2. Do not “hire by numbers”
One way that organizations may try to mitigate liability is by hiring to fulfill some metric or standard. For example, in the US, there is an old 80% rule, which was codified into the Uniform Guidelines on Employee Selection Procedures, which organizations used to try to hire by. The 80% was established loosely as a measure for whether adverse impact was present. As a result, companies would try to hire so that the rate of hiring protected groups met the 80% mark.
Unfortunately, this can become problematic and create unintended behaviors. This is what happened with Ricci v. DeStefano. The New Haven Fire Department decided against promoting the nine firefighters who had qualified for a promotion because in doing so would have impacted the promotion rates of the ethnic make up. Out of fear of discrimination case from minorities, the organization decided to hire no one.

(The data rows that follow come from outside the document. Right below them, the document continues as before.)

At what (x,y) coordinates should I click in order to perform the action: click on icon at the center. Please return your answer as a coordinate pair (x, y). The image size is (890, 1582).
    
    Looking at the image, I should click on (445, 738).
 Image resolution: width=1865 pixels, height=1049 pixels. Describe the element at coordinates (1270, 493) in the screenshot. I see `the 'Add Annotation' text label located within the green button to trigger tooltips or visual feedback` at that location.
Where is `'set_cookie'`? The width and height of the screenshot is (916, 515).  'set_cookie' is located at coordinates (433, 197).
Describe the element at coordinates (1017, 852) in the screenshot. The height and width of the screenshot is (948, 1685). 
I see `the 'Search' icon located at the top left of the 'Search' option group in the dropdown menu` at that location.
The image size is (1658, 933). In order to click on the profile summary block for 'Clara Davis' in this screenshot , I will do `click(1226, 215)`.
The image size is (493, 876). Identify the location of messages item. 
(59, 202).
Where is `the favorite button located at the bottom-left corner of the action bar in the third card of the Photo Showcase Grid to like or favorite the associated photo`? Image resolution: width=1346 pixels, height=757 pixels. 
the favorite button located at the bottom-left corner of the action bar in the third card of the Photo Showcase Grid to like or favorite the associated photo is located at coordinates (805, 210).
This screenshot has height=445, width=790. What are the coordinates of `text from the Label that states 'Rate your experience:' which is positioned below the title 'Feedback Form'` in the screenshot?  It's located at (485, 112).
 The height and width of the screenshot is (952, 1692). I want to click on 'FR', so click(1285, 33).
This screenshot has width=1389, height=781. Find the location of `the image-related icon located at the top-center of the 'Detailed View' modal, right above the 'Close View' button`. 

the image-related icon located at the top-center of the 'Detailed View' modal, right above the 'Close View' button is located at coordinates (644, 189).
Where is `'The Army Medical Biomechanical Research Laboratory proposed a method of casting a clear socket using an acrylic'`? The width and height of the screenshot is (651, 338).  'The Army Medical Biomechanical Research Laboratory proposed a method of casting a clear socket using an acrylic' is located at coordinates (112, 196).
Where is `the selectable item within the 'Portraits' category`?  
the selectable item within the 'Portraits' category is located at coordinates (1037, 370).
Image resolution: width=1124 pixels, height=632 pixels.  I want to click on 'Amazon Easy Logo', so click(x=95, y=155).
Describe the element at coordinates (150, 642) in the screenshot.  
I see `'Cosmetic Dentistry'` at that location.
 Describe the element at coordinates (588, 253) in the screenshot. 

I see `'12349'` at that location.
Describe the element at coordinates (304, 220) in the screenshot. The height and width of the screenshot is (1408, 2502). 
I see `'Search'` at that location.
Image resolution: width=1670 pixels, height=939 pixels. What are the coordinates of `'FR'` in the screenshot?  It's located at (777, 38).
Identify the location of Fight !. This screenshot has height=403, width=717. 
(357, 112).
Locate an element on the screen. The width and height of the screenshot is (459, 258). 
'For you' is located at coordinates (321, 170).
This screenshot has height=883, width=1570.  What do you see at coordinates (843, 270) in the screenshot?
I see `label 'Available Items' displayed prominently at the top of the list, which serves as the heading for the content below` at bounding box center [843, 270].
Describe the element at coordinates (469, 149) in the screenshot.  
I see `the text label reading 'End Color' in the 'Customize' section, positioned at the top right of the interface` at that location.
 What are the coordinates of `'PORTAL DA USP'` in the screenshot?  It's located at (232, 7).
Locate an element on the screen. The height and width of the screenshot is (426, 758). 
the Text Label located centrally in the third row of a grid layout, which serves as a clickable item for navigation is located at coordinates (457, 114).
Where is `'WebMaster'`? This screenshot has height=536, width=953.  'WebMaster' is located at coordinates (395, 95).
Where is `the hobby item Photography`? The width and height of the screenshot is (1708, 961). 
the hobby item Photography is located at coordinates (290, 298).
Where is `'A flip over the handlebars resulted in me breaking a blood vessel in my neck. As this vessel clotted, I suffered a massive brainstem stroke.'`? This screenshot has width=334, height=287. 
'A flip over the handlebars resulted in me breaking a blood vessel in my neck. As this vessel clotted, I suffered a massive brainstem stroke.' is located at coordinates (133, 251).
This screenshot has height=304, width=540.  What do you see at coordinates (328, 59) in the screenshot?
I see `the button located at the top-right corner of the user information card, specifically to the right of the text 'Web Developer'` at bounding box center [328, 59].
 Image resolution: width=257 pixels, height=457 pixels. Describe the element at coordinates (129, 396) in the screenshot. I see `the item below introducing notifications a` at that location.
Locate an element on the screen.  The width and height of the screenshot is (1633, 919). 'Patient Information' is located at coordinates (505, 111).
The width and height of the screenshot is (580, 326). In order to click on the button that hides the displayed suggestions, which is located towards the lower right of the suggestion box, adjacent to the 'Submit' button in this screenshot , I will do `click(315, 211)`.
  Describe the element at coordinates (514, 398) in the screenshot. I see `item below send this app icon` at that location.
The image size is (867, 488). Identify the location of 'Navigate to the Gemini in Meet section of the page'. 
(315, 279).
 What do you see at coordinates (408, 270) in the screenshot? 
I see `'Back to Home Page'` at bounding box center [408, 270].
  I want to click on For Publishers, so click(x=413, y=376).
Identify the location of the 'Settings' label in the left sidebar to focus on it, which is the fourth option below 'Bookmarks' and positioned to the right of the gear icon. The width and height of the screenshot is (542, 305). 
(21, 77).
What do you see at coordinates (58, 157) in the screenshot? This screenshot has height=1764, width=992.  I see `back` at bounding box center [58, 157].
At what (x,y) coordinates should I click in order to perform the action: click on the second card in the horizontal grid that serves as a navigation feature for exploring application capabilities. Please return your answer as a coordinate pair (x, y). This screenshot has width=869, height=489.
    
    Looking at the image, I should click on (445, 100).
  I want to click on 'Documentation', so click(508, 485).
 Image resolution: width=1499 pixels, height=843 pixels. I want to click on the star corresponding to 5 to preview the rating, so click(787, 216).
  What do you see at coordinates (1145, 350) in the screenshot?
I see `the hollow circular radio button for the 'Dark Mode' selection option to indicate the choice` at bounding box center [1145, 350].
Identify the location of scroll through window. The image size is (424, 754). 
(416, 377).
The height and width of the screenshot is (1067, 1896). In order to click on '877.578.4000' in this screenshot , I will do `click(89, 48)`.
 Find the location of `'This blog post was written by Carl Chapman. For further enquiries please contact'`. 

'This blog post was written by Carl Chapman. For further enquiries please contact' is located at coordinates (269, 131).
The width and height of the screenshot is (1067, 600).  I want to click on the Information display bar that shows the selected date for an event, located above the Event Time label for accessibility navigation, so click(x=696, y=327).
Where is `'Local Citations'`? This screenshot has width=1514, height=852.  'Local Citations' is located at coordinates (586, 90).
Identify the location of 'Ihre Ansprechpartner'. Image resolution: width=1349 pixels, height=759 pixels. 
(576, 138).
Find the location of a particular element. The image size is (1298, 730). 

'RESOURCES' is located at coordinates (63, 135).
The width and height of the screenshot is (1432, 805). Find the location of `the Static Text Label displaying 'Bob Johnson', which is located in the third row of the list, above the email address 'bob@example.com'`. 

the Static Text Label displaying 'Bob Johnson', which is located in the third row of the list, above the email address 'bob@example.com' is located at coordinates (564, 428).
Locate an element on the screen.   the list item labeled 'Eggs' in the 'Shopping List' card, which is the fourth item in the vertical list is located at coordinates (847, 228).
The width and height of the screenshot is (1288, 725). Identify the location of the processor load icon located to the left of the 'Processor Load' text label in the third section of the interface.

3. Unintentionality is not a defense
With disparate impact, unintentionality is not a defense. The only available defense is business necessity and the onus is on the organization to demonstrate this. Therefore, HR teams and Managers need to take an active role in ensuring that the organizations’ practices are not adversely impacting a protected group. Managers should familiarize themselves with proper practice and go as far as to learn and understand the causes of systemic discrimination that may impact potential and current employees.
- Disparate impact occurs when an organization’s HR processes and procedures seem neutral but unintentionally discriminate against protected groups.
- Ensure that any tests that potential or current employees take for hiring or promoting are relevant to job role and performance.
- Understanding what systemic discrimination is and how disparate impact may surface in organization is the best way for HR and leaders to proactively mitigate lawsuits while creating an inclusive environment.